Direction: Pull every line of text from the records below, word for word, and leave out the pictures.
# Start of Data supplied
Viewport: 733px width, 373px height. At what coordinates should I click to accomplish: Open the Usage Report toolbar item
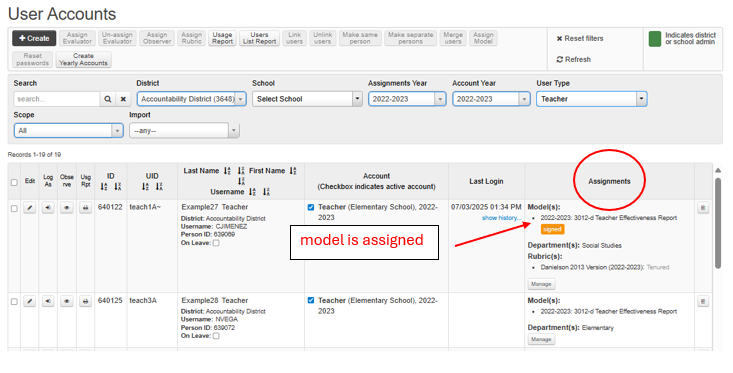(x=223, y=38)
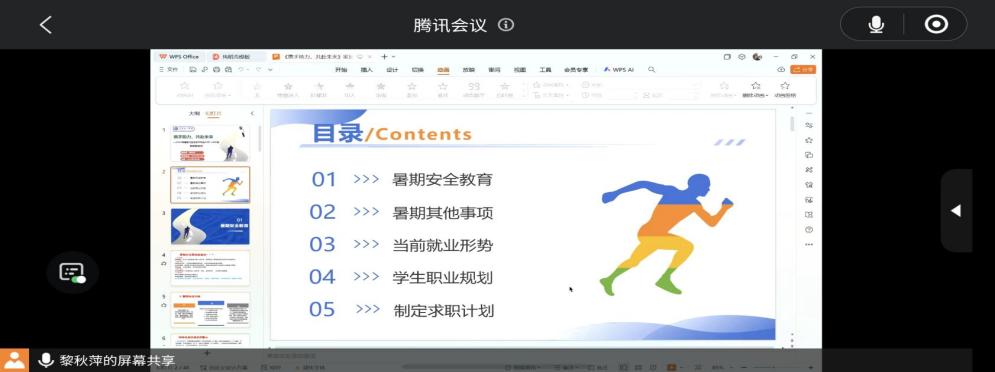995x372 pixels.
Task: Go back using the top-left chevron
Action: (46, 25)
# End of Data supplied
Solution to the exercise:
Viewport: 733px width, 373px height. At what coordinates should I click to accomplish: Open the Usage Report toolbar item
(x=223, y=38)
995x372 pixels.
Task: Go back using the top-left chevron
Action: (46, 25)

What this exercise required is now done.